私ども青山財産ネットワークスには、多くのM&A仲介会社から「買い手が付かなかった企業についての相談」が舞い込みます。相談があれば、まずはその企業の数字を拝見し、経営者と話をしてみます。すると、企業全体としては苦しくても、部分的に将来性のあるものを持っている企業があります。そのようなケースでは、重しになっている部分を縮小することによって、M&Aでの買い手が見つかったり、お子様や親族の方が「それなら自分でもやっていけるから、継いでもいい」と言ってくれたり、場合によっては従業員の中から後継者が見つかるなど、次のステップが見えてくることが多くあるのです。

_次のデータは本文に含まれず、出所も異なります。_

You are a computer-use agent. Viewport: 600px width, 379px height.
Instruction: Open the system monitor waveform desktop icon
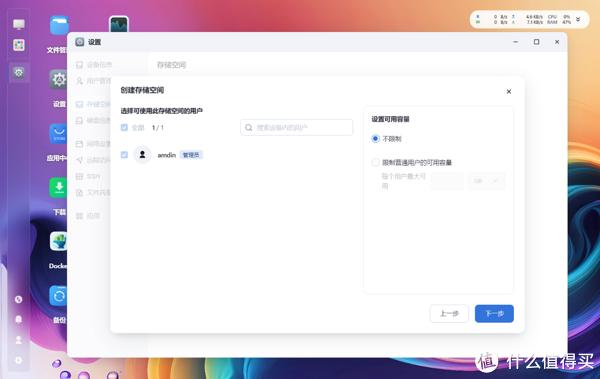tap(119, 25)
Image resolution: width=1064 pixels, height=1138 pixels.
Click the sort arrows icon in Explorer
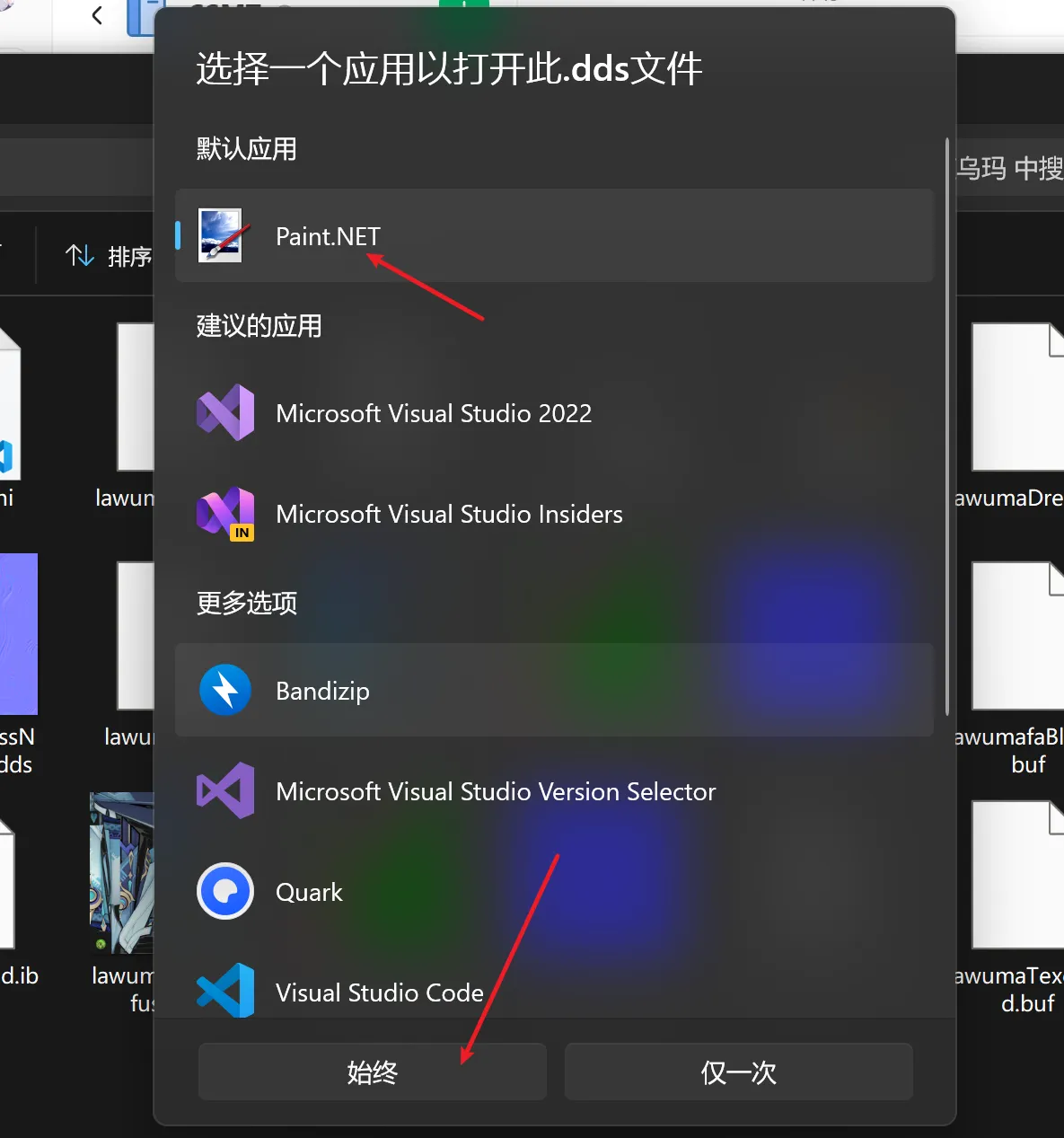tap(80, 256)
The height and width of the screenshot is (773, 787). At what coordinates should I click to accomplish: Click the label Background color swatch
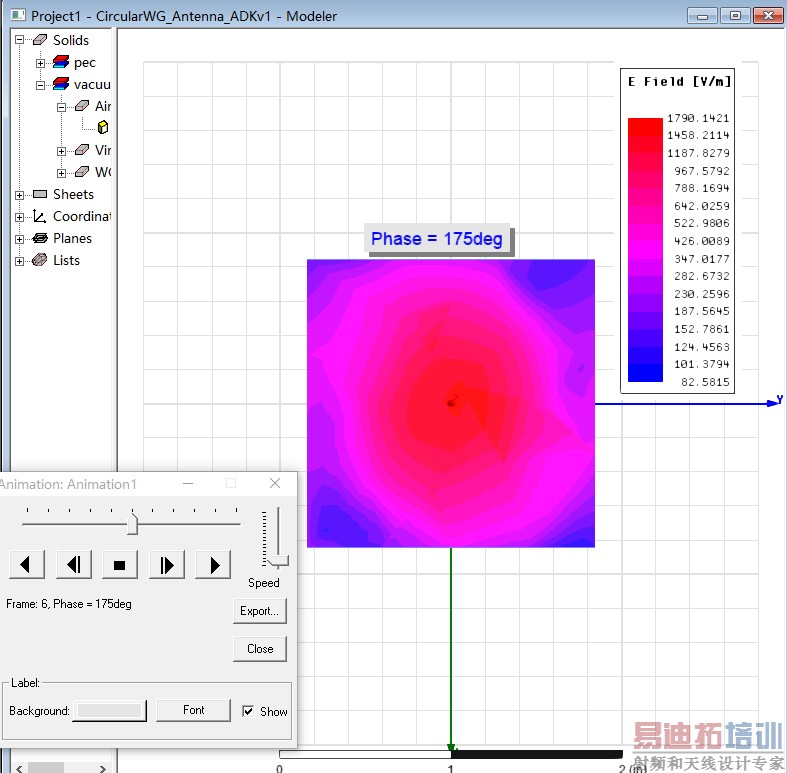click(x=111, y=710)
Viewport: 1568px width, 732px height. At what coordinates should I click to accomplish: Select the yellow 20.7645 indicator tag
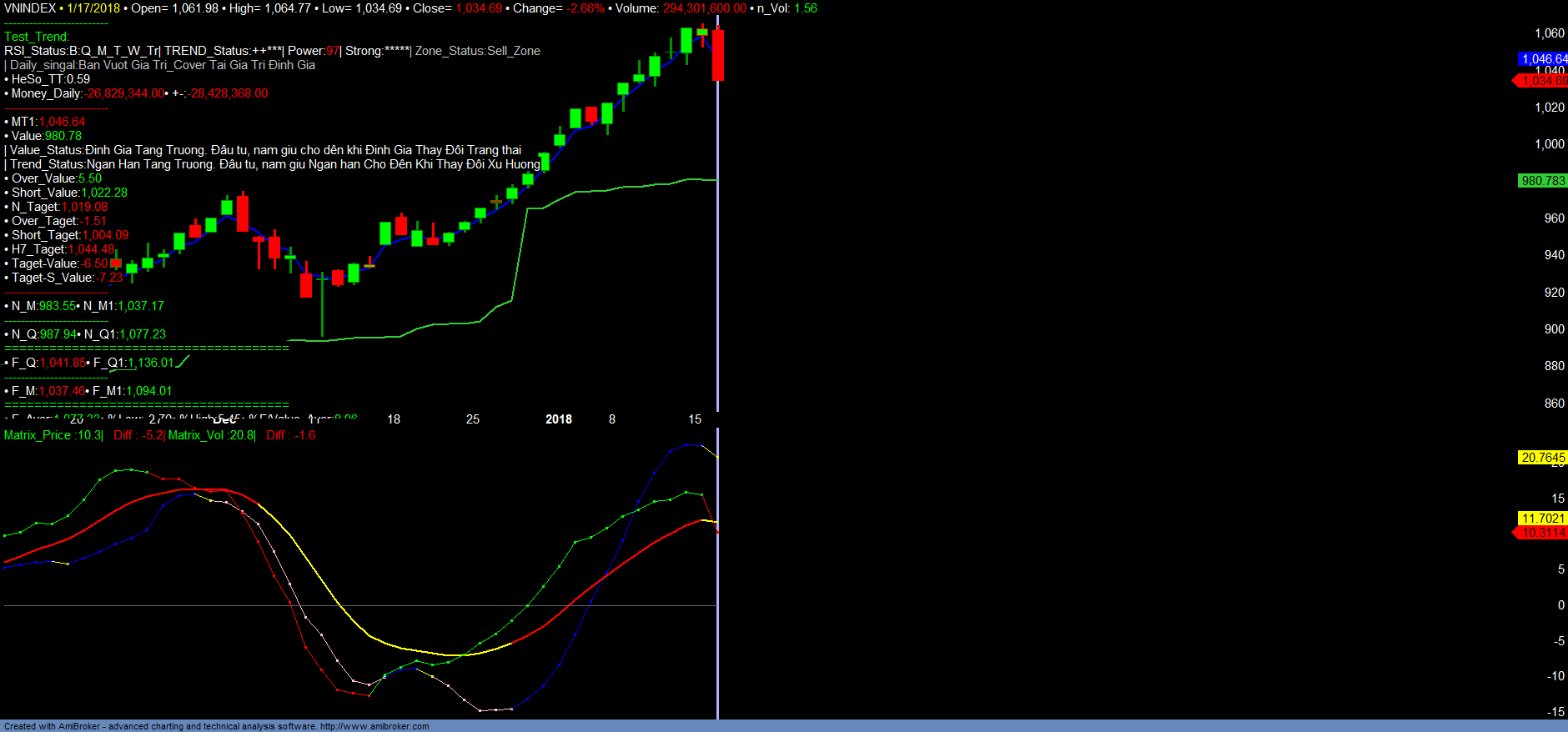click(1542, 458)
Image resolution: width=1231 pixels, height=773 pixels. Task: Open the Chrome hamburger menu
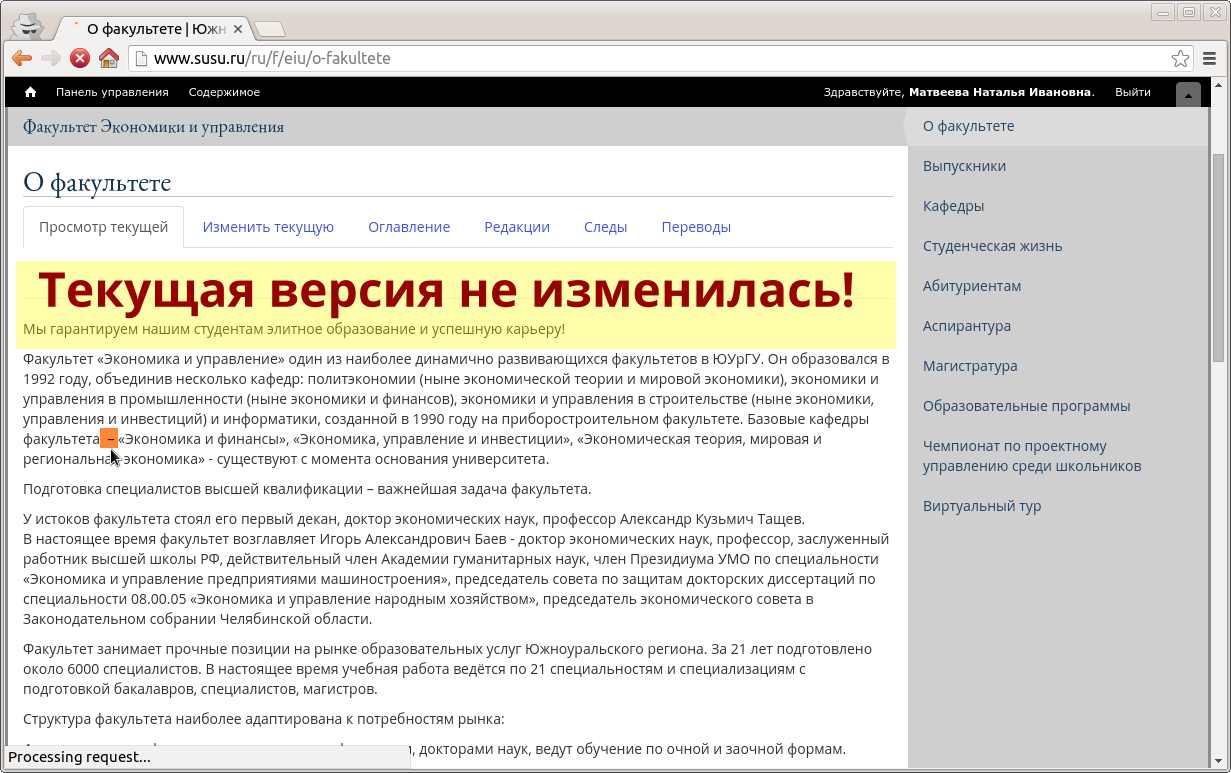point(1210,58)
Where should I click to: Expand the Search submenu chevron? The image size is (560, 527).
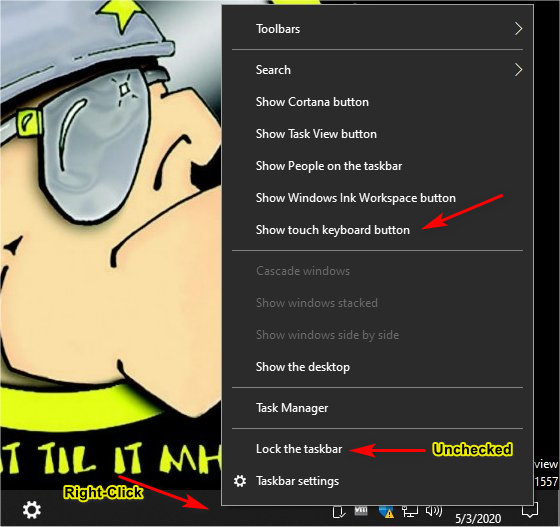[519, 70]
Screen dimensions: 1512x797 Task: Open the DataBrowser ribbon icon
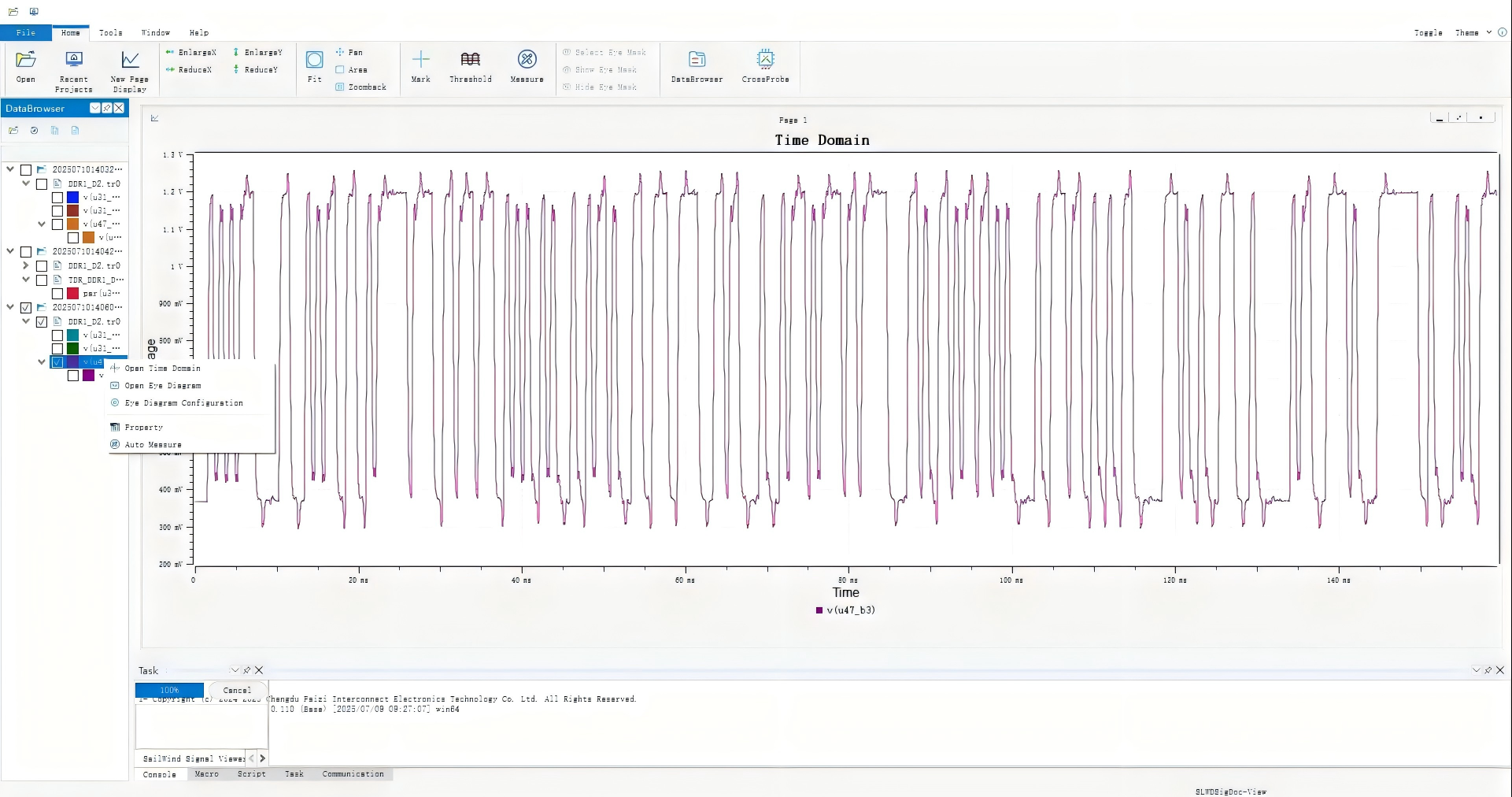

どこに将来性があるのかを見極め、どこを縮小するのか。それには客観的な判断が必要です。往々にして経営者には思い入れがあり、客観的な判断が困難です。創業者であればなおさらです。例えば、創業時に中心になった部門や、力を入れている製品の開発部門に対し、「どんなことがあっても、ここだけは手放せない」「ここがあるから、今の自分たちがある」と考えてしまいます。そういう思い入れが強いと、なかなか手放すことができないものです。
そのようなとき、冷静に数字を示しながら、「ここを畳んだらいいですよ。そうすれば、うまくいきますよ」とアドバイスしてくれるのは、気軽に「頑張って」と言う友人ではありません。専門的知識を持ち、経験も豊富なコンサルタントです。経営に行き詰まり悩んでいるのなら、友人に相談するのではなく、コンサルタントを頼るべきではないでしょうか。
事業を削り、縮小していくなかで、廃業という選択肢が出てくることもあります。廃業について、どのようなイメージをお持ちでしょうか。廃業を失敗だと捉える方がいらっしゃいますが、そうではありません。なぜなら、借金が多ければ廃業もできないからです。廃業できるということを、プラスに捉えることもできるのです。
従業員に退職金を渡して次の仕事に就くための支援をし、取引先にも迷惑をかけず、経営者自身のこれからの生活も守る。それが計画的に行う廃業です。手遅れになると廃業はできず、倒産となってしまいます。実際、企業の資産を早めに流動化し、清算して廃業することで、幸せな余生を送っている元経営者はたくさんいらっしゃいます。廃業はゴールとしてのひとつの形なのです。そこで本書では、事業を縮小して承継する「縮小型事業承継」と同時に、あえてこれまで語る人が少なかった「幸せな廃業」についても触れていきます。
私どもは決して「中小企業不要論」を支持しているわけではありません。むしろ、逆の考え方です。どんなに小規模な企業でも、従業員がおり、取引先があり、地域経済に貢献していることに、私どもは敬意を表します。培われた人や技術を存続させていくのがM&Aを含めた事業承継であり、「幸せな廃業」であると考え、支援してきました。「できればこのまま残したい」「大きなリストラなどしたくない」「従業員の生活を守りたい」といった経営者の声に真摯に耳を傾けながら、現実と理想の間で最善だと思われる道を提示してきたと自負しています。事業承継に悩んだら、あるいは事業承継について相談を受けたら、ぜひ、本書に目を通してください。後悔のない道を選んでいただきたいと思い、本書を執筆いたしました。